If the URL does not have a file part, Java 1.2 and earlier append a slash to the URL and return the slash as the filename. For example, if the URL is http://www.slashdot.org (rather than something like http://www.slashdot.org/, getFile() returns / . Java 1.3 and later simply set the file to the empty string.

7.1.2.6 public String getPath( ) // Java 1.3

The getPath( ) method, available only in Java 1.3 and later, is a near synonym for getFile( ) ; that is, it returns a String containing the path and file portion of a URL. However, unlike getFile( ) , it does not include the query string in the String it returns, just the path.

Note that the getPath( ) method does not return only the directory path and getFile( ) does not return only the filename, as you might expect. Both getPath() and getFile( ) return the full path and filename. The only difference is that getFile() also returns the query string and getPath( ) does not.

7.1.2.7 public String getRef( )

The getRef( ) method returns the fragment identifier part of the URL. If the URL doesn't have a fragment identifier, the method returns null . In the following code, getRef( ) returns the string xtocid1902914 :

 URL u = new URL(  "http://www.ibiblio.org/javafaq/javafaq.html#xtocid1902914"); System.out.println("The fragment ID of " + u + " is " + u.getRef( ));

7.1.2.8 public String getQuery( ) // Java 1.3

The getQuery( ) method returns the query string of the URL. If the URL doesn't have a query string, the method returns null . In the following code, getQuery() returns the string category=Piano :

 URL u = new URL(  "http://www.ibiblio.org/nywc/compositions.phtml?category=Piano"); System.out.println("The query string of " + u + " is " + u.getQuery( ));

In Java 1.2 and earlier, you need to extract the query string from the value returned by getFile( ) instead.

7.1.2.9 public String getUserInfo( ) // Java 1.3

Some URLs include usernames and occasionally even password information. This information comes after the scheme and before the host; an @ symbol delimits it. For instance, in the URL http://elharo@java.oreilly.com/, the user info is elharo . Some URLs also include passwords in the user info. For instance, in the URL ftp://mp3:secret@ftp.example.com/c%3a/stuff/mp3/ , the user info is mp3:secret . However, most of the time including a password in a URL is a security risk. If the URL doesn't have any user info, getUserInfo() returns null . Mailto URLs may not behave like you expect. In a URL like mailto:elharo@metalab.unc.edu, elharo@metalab.unc.edu is the path, not the user info and the host. That's because the URL specifies the remote recipient of the message rather than the username and host that's sending the message.

7.1.2.10 public String getAuthority( ) // Java 1.3

Between the scheme and the path of a URL, you'll find the authority.
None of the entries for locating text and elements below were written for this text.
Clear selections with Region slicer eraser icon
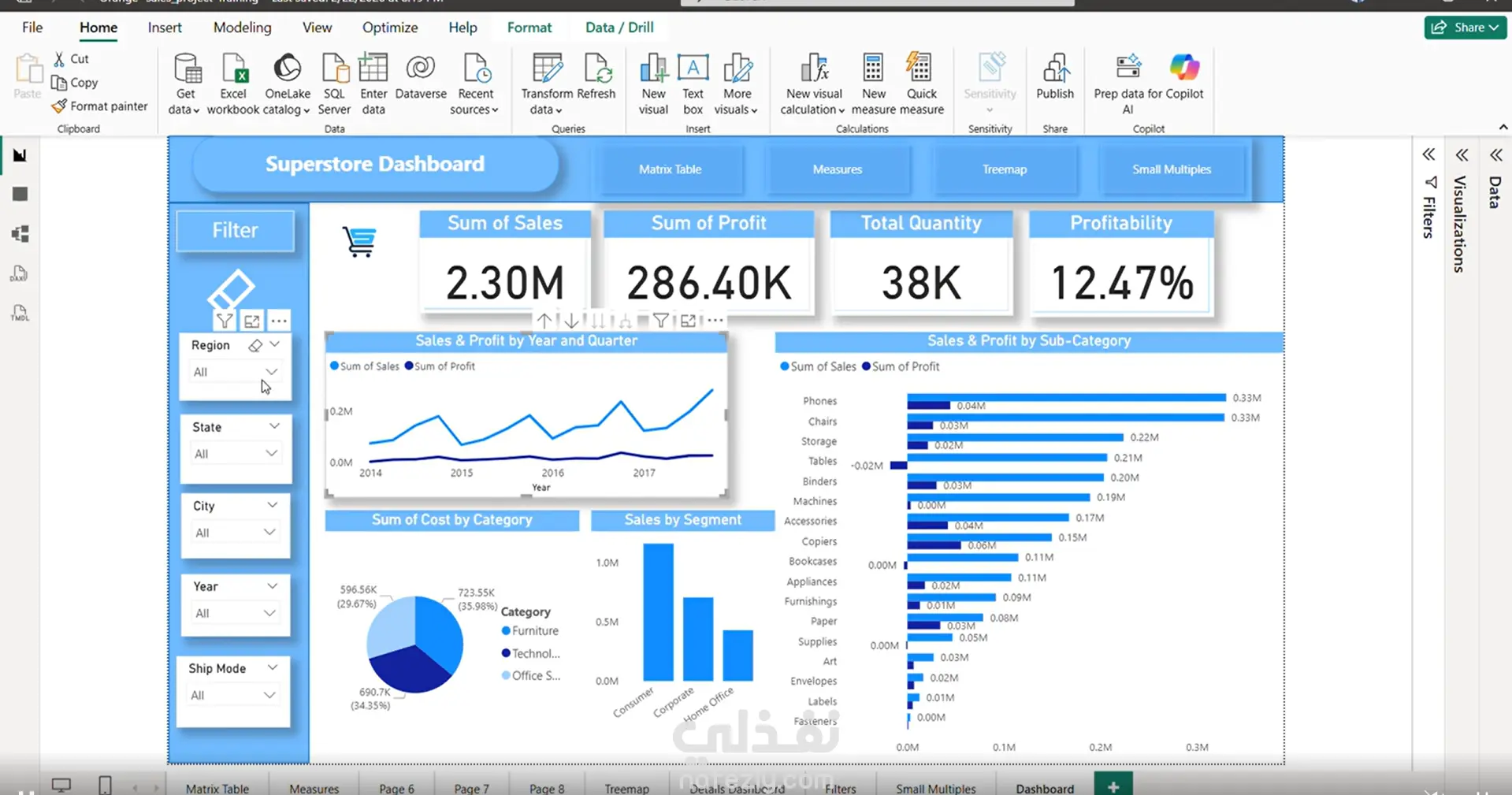The height and width of the screenshot is (795, 1512). click(x=255, y=345)

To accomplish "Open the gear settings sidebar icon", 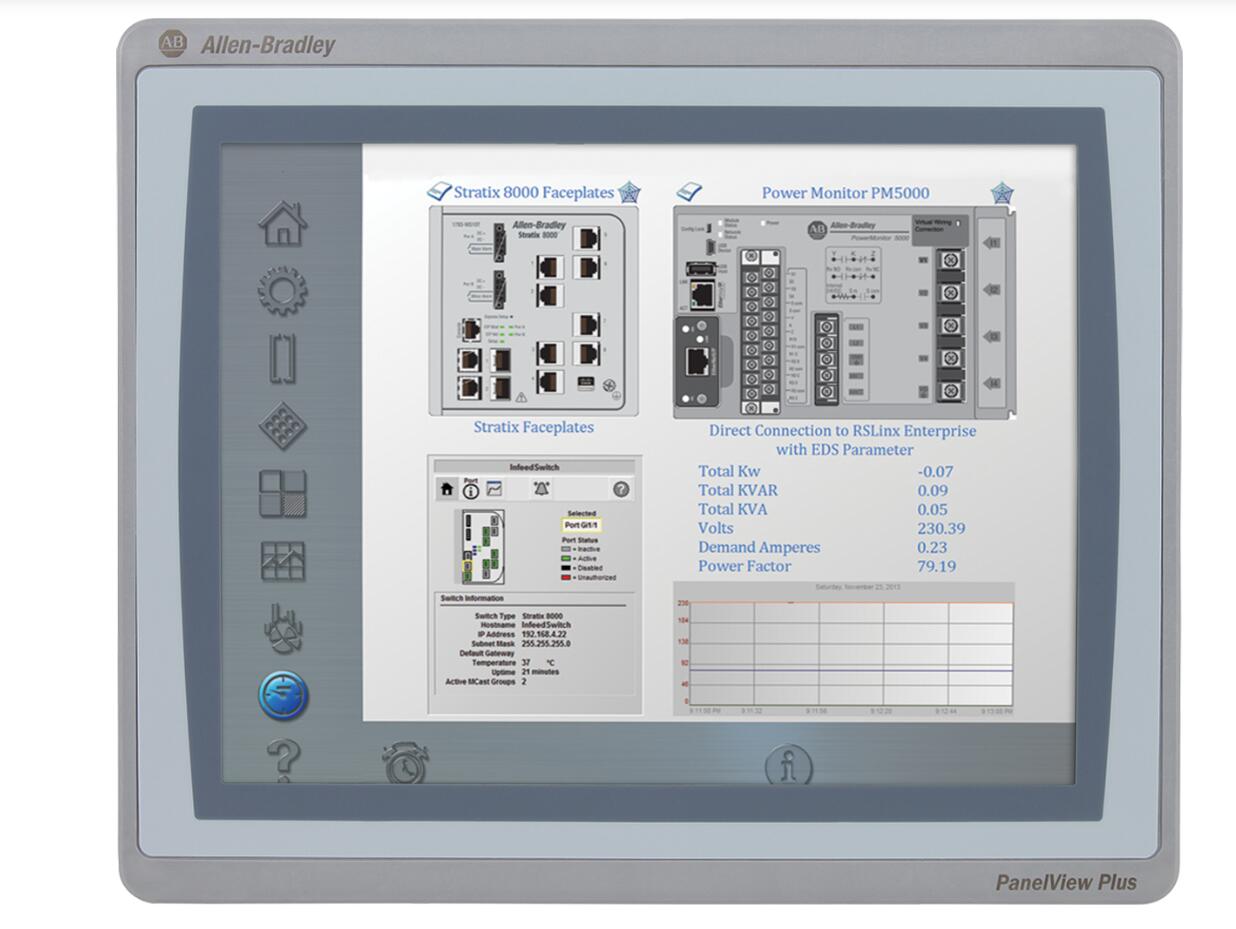I will pos(283,291).
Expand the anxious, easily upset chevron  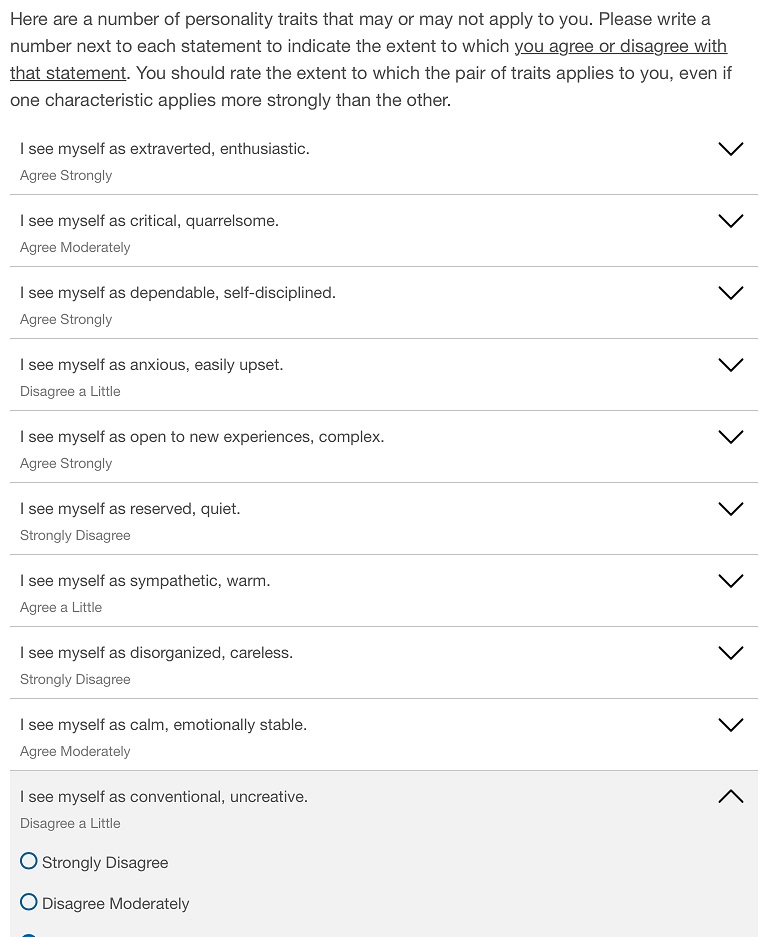click(x=731, y=365)
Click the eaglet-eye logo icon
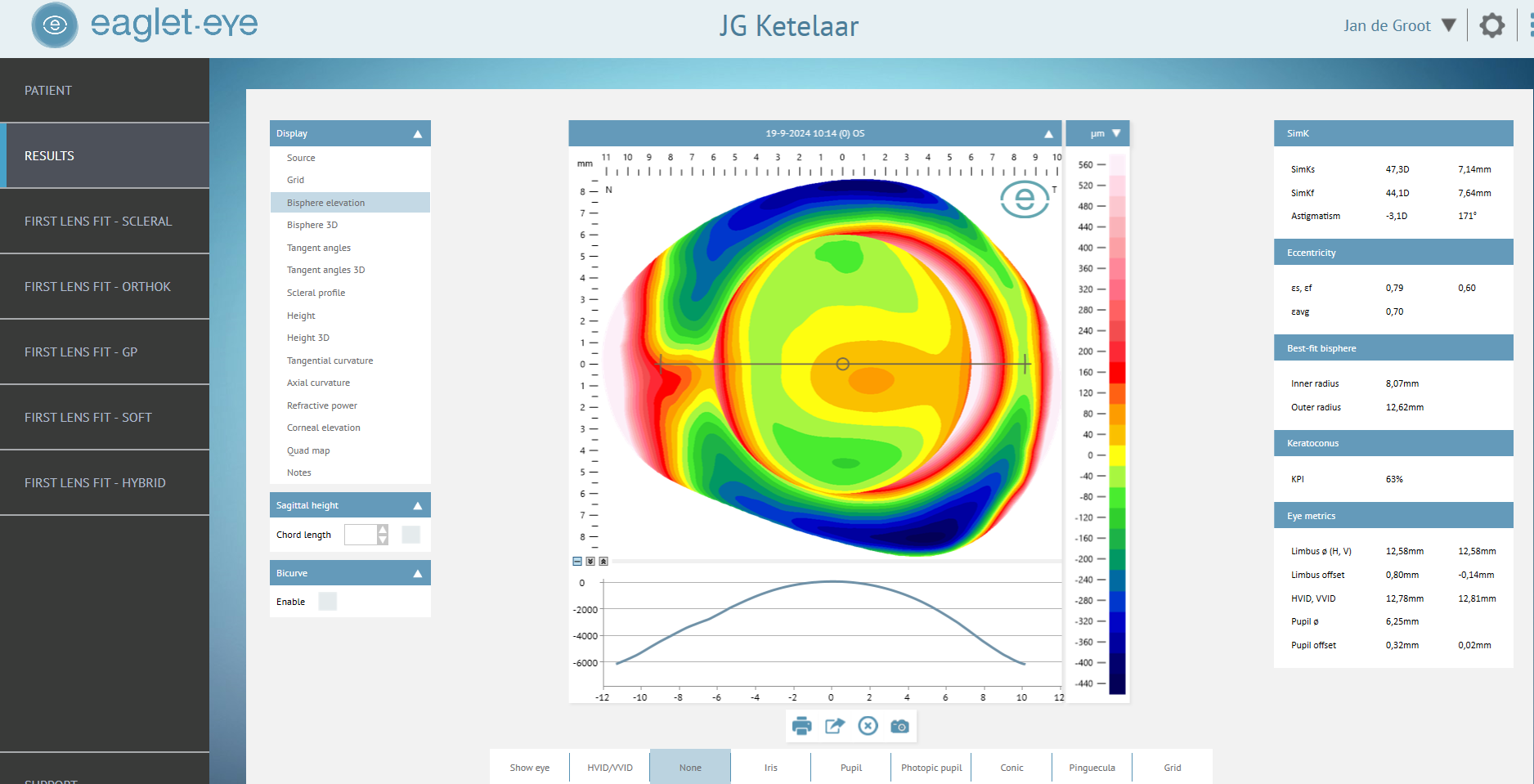This screenshot has height=784, width=1534. tap(54, 25)
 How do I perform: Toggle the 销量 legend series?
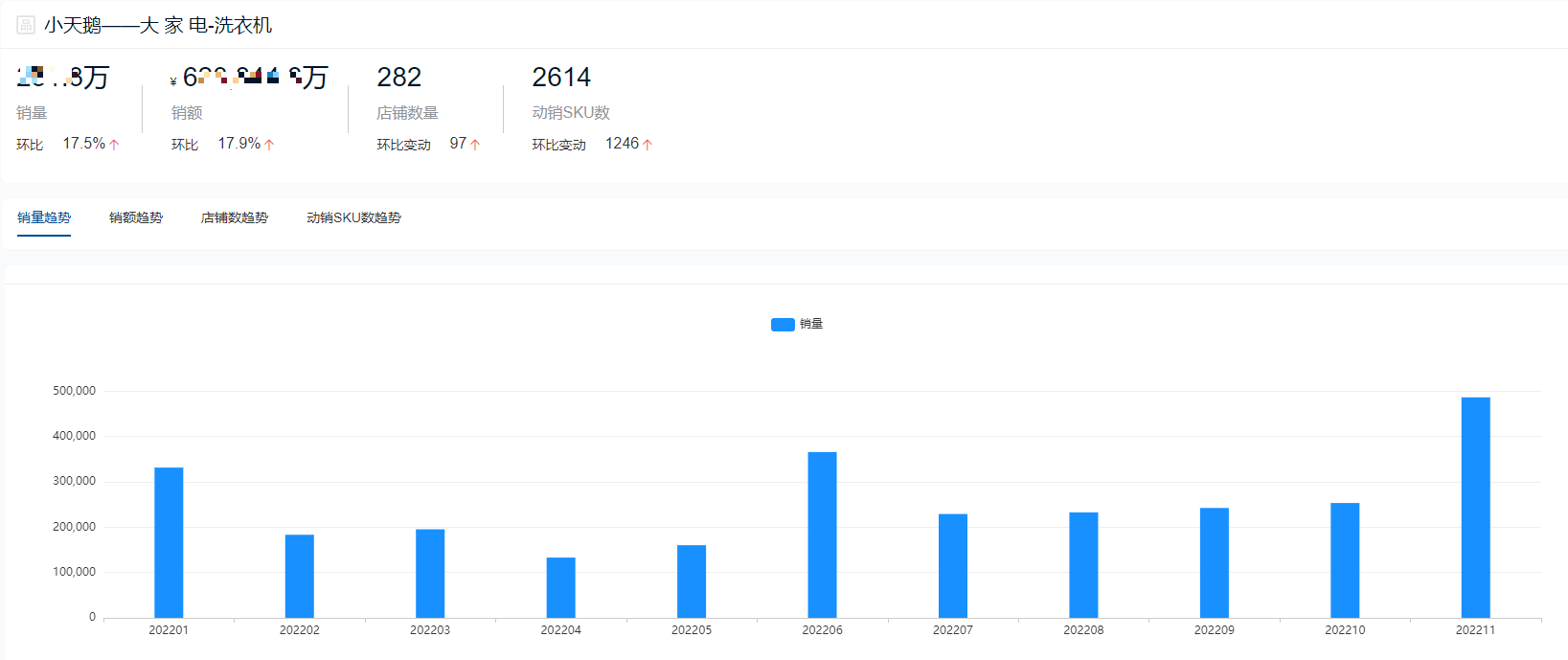coord(796,325)
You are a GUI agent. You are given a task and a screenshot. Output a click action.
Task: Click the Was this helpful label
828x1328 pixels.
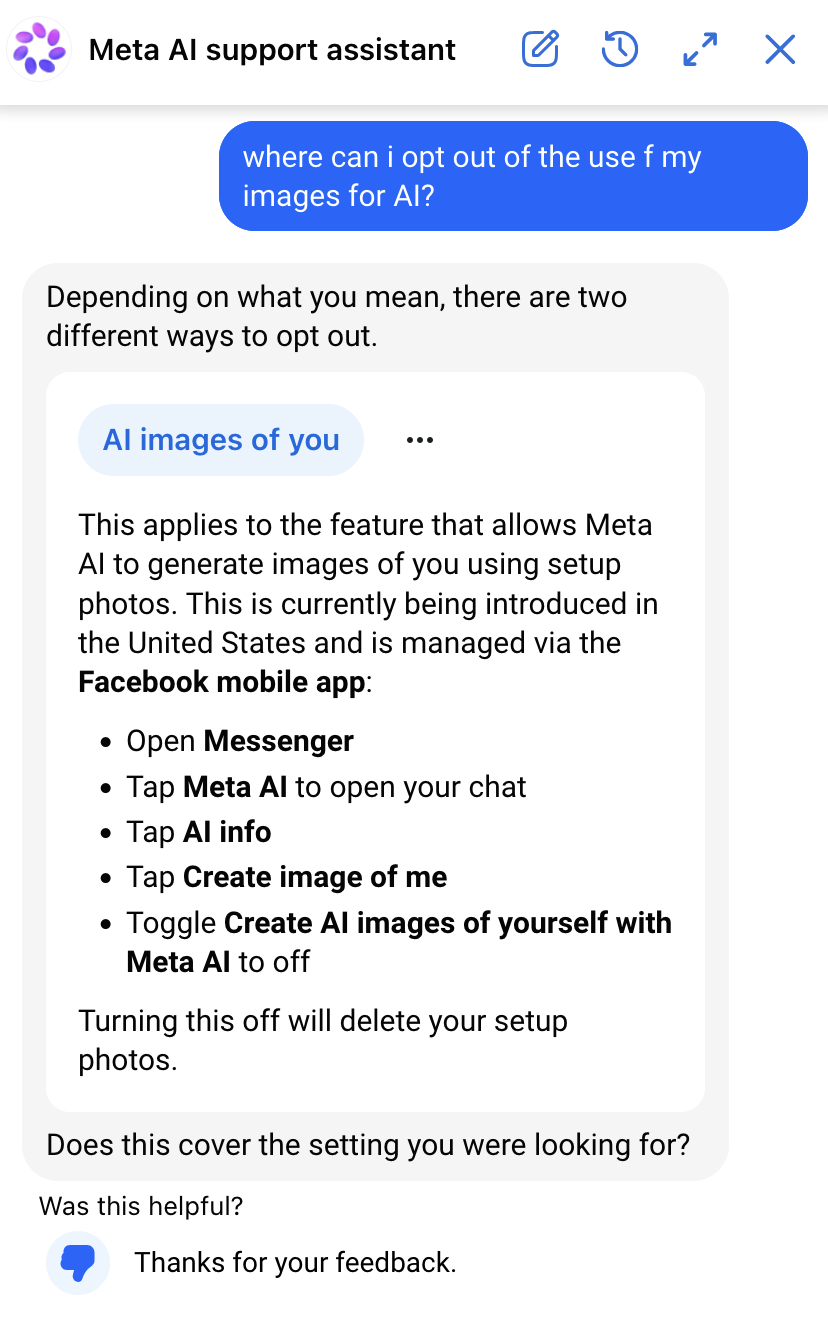[x=141, y=1206]
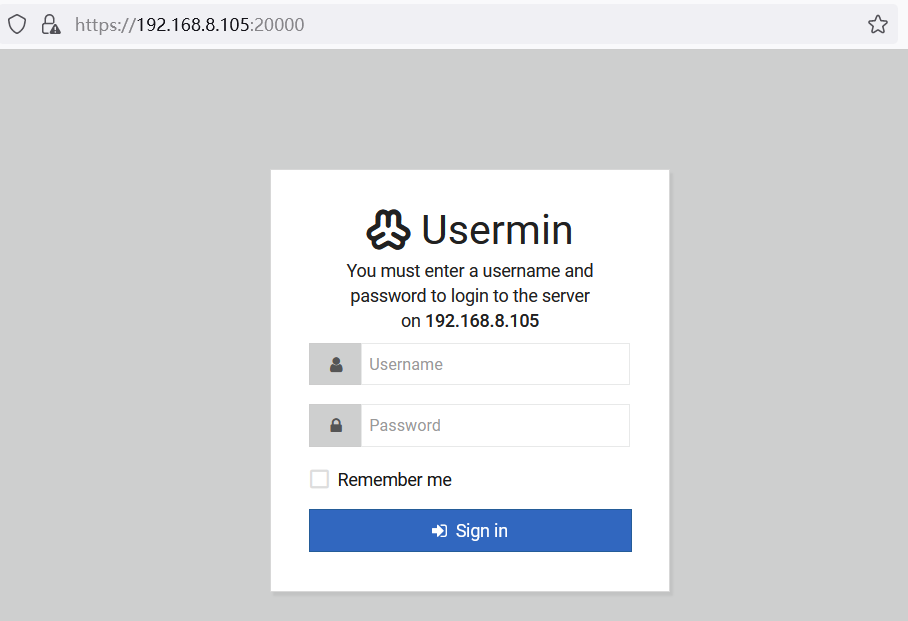This screenshot has width=908, height=621.
Task: Click the "You must enter a username" message
Action: coord(470,271)
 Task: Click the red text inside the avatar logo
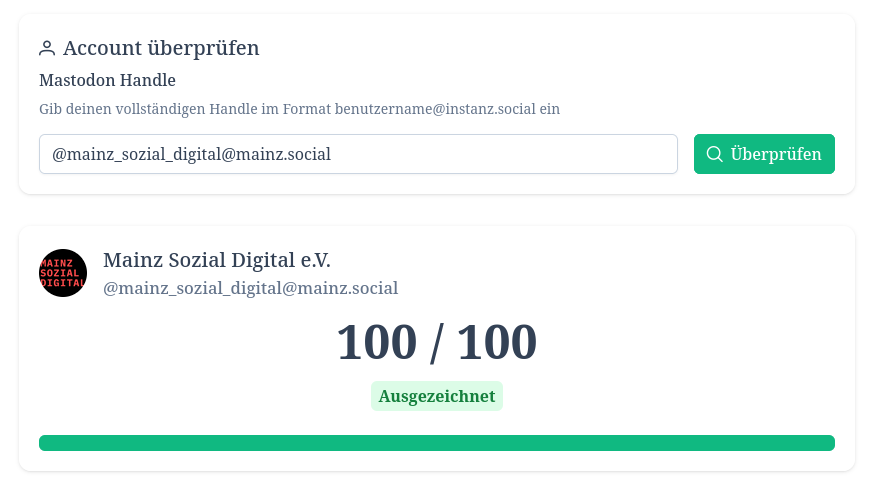coord(63,273)
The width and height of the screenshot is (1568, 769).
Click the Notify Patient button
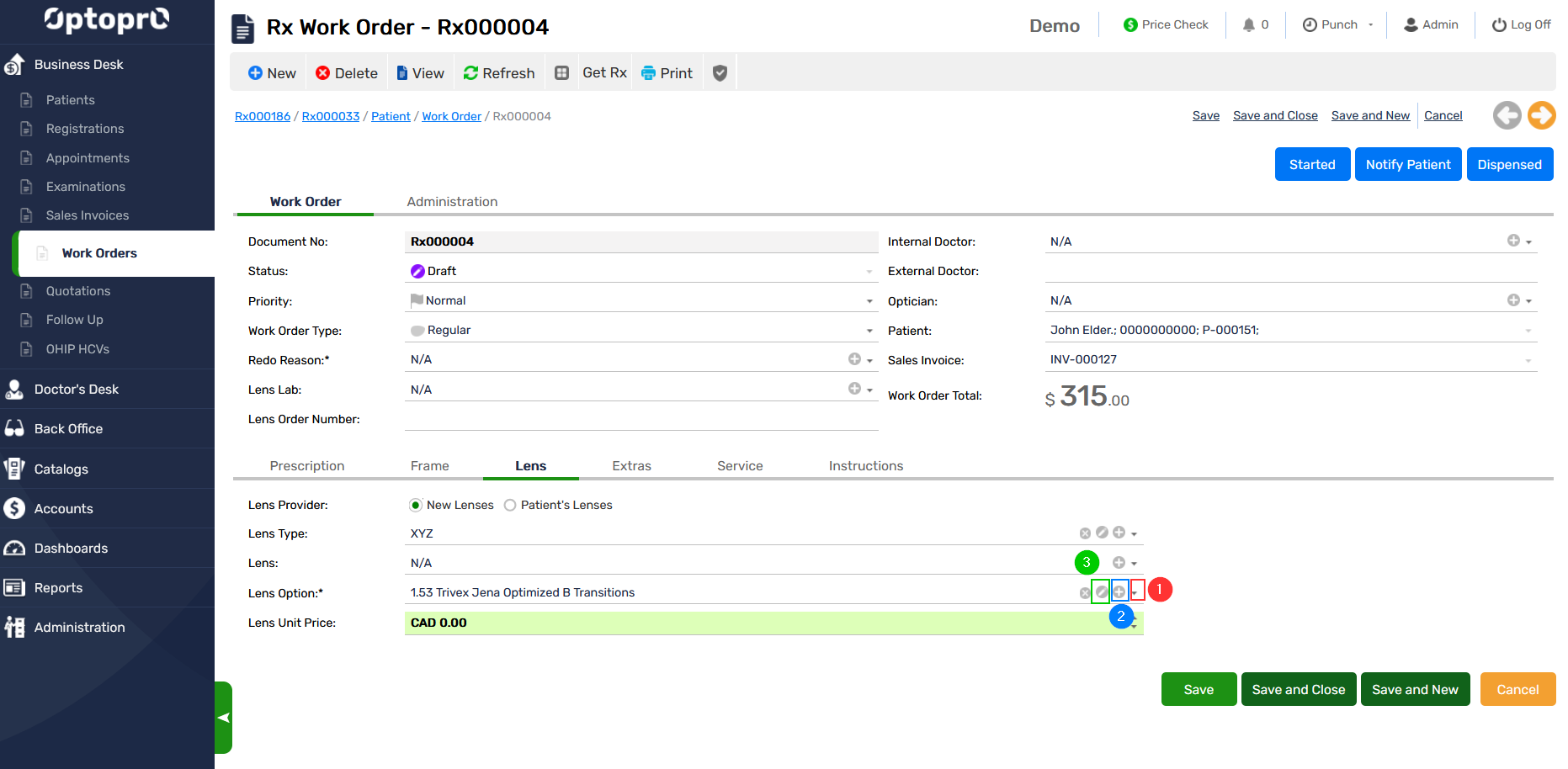1407,165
The term authority is taken from the Uniform Resource Identifier specification (RFC 2396), where this part of the URI indicates the authority that resolves the resource. In the most general case, the authority includes the user info, the host, and the port. For example, in the URL ftp://mp3:mp3@138.247.121.61:21000/c%3a/, the authority is mp3:mp3@138.247.121.61:21000 . However, not all URLs have all parts. For instance, in the URL http://conferences.oreilly.com/java/ speakers /, the authority is simply the hostname conferences.oreilly.com . The getAuthority( ) method returns the authority as it exists in the URL, with or without the user info and port.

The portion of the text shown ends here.